Exercise task A - In the C# Regex overview, how does the Split method treat the pattern?
Exercise task B - What are the six classes in System.Text.RegularExpressions that the C# Regex overview lists in addition to Regex, Match and MatchCollection?
Exercise task C - Write out the passage of the C# Regex overview that begins at the words "The Regex class" and stops after "created each time.".

Quoted passage -
----------------

C# Regular Expressions - the basics

C#

The is a brief overview of the main classes and methods in the System.Text.RegularExpressions namespace. It doesn't cover Regex patterns in any real depth at all, but gives an introduction to the power of regular expressions using C#.

The C# Regex Class - System.Text.RegularExpressions

The Regex class contains the regular expression pattern and has a number of methods. The most commonly used of these are:

  • IsMatch(string) - Returns True or False to indicate whether the the pattern is matched in the string passed as an argument
  • Match(string) - Returns 0 or 1 Match object, depending on whether the string contains a match .
  • Matches(string) - Returns a MatchCollection object containing zero or more Match objects, which contain all matches or none in the string that is passed as an argument
  • Replace(pattern, string) - Replaces all instances of the regular expression pattern with the string
  • Split(string, pattern) - Takes the pattern as a delimiter and returns an array of strings.

Most of these methods can be statically overloaded, so a new Regex object doesn't necessarily need to be created each time.

Other classes in System.Text.RegularExpressions

In addition to Regex, Match and MatchCollection there are 6 other classes:

  • Capture - Represents the text captured by a single set of parentheses (....) surrounding a subexpression
  • CaptureCollection - Represents a collection of Capture objects
  • Group - Represents the result of a single capturing group of paired parentheses
  • GroupCollection - Represents a collection of Group objects
  • RegexCompilationInfo - Provides information for the compiler to use to compile the regular expression to an assembly.
  • RegexOptions - Specifies which if the available options are or are not set.

RegexOptions

These are the most common options

  • None - specifies that no options are set
  • IgnoreCase - matching is case-insensitive (default is case-sensitive)
  • Multiline - Treats each line as a separate line for matching purposes. Consequently ^ matches the beginning of each line position, and $ matches the end of each line position
  • Compiled - specifies whther the pattern is compiled to an assembly. Slower start-up, but faster for repeated use.

----------------

Dataset records -
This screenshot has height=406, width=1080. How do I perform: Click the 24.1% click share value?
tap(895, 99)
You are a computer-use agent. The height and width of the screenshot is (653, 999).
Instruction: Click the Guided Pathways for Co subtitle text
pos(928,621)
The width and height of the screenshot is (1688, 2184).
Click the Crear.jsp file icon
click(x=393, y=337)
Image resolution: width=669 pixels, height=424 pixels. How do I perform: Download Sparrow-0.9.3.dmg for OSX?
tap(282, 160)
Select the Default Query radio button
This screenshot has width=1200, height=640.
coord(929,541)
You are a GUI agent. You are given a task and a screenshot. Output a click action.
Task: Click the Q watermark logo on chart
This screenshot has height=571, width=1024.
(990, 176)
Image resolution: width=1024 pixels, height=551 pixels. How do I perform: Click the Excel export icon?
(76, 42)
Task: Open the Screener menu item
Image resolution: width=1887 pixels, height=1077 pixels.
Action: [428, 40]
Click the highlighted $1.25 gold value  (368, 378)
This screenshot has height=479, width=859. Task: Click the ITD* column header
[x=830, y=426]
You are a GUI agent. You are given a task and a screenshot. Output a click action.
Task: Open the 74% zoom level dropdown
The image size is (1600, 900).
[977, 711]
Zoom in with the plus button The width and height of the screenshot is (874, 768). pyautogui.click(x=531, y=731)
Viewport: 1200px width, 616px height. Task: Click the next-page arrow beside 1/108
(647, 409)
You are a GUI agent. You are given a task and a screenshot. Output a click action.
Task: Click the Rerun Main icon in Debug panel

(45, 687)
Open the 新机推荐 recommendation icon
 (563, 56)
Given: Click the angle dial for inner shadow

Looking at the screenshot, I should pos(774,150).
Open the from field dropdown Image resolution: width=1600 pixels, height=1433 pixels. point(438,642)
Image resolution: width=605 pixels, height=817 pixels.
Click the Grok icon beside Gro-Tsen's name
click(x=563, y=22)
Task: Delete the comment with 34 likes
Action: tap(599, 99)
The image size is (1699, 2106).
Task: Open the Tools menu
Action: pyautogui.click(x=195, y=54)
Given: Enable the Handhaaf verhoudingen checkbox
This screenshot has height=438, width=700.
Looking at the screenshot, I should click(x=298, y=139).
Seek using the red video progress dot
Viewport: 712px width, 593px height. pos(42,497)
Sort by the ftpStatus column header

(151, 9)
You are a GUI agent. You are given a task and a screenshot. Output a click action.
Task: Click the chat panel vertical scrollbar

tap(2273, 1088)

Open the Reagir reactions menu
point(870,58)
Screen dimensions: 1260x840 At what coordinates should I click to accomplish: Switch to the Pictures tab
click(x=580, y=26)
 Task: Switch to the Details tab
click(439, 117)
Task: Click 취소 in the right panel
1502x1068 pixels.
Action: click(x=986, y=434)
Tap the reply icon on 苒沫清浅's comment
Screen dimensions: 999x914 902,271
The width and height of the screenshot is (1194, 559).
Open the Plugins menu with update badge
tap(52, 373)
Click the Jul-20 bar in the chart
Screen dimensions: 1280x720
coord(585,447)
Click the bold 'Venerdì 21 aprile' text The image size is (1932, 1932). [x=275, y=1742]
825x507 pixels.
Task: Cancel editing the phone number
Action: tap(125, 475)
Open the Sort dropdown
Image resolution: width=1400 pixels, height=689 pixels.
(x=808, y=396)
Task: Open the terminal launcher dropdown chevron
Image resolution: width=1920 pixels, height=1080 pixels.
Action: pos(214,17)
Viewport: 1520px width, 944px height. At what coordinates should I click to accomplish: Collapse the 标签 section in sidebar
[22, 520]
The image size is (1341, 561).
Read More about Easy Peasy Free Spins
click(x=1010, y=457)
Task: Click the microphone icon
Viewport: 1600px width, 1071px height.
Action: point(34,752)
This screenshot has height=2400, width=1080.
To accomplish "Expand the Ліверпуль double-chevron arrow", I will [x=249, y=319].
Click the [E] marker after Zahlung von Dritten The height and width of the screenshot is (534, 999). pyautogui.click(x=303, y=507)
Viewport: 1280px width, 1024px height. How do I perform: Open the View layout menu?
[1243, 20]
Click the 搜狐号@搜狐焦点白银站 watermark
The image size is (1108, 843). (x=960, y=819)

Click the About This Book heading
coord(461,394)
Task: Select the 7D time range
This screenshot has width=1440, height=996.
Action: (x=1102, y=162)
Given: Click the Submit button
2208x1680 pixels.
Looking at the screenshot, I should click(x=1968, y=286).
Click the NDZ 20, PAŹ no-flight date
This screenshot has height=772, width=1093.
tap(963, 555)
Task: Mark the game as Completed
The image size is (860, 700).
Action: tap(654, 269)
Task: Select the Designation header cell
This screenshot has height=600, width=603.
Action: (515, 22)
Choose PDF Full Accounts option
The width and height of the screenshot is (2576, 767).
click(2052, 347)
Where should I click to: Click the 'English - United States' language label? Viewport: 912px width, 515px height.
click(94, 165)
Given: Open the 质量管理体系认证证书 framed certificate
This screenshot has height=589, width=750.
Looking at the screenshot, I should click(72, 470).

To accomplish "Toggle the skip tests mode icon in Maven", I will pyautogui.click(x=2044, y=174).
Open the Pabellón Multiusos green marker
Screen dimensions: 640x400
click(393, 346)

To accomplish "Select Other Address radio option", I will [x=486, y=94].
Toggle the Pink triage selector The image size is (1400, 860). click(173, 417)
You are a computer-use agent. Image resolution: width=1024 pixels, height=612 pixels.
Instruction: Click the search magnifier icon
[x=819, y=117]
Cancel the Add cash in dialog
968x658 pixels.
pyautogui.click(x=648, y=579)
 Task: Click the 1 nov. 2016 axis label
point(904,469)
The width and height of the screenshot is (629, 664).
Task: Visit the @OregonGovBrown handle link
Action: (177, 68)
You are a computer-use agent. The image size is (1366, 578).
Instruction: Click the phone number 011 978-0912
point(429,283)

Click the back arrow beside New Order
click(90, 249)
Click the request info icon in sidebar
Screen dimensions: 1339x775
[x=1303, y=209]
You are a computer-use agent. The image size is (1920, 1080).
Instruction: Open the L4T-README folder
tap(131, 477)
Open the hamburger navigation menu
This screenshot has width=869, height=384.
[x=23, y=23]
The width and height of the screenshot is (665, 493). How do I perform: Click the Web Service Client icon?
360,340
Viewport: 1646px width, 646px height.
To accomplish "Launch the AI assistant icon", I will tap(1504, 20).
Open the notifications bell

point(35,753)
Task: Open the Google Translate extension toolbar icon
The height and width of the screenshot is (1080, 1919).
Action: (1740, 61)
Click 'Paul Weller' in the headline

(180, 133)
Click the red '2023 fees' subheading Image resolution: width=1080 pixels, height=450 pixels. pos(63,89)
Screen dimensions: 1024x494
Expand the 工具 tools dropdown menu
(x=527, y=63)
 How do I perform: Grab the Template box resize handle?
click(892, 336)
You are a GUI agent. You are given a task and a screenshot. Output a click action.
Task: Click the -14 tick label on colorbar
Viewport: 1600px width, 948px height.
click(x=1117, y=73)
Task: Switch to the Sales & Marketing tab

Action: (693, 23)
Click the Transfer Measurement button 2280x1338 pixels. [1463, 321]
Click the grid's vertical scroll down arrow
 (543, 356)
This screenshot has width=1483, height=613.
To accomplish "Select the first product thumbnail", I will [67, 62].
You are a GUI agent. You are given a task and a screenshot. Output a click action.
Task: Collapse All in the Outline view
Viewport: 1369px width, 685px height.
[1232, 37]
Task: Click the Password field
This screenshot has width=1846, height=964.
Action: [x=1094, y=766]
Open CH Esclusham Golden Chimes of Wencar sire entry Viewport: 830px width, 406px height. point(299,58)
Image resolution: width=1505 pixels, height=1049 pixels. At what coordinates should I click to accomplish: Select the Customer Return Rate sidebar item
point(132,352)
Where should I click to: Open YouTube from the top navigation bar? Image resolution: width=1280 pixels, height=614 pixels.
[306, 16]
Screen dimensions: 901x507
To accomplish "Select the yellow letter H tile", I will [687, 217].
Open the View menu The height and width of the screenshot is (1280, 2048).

----------------

Worked solution A - It takes the pattern as a delimiter and returns an array of strings.

Worked solution B - Capture, CaptureCollection, Group, GroupCollection, RegexCompilationInfo, RegexOptions

Worked solution C -
The Regex class contains the regular expression pattern and has a number of methods. The most commonly used of these are:

  • IsMatch(string) - Returns True or False to indicate whether the the pattern is matched in the string passed as an argument
  • Match(string) - Returns 0 or 1 Match object, depending on whether the string contains a match .
  • Matches(string) - Returns a MatchCollection object containing zero or more Match objects, which contain all matches or none in the string that is passed as an argument
  • Replace(pattern, string) - Replaces all instances of the regular expression pattern with the string
  • Split(string, pattern) - Takes the pattern as a delimiter and returns an array of strings.

Most of these methods can be statically overloaded, so a new Regex object doesn't necessarily need to be created each time.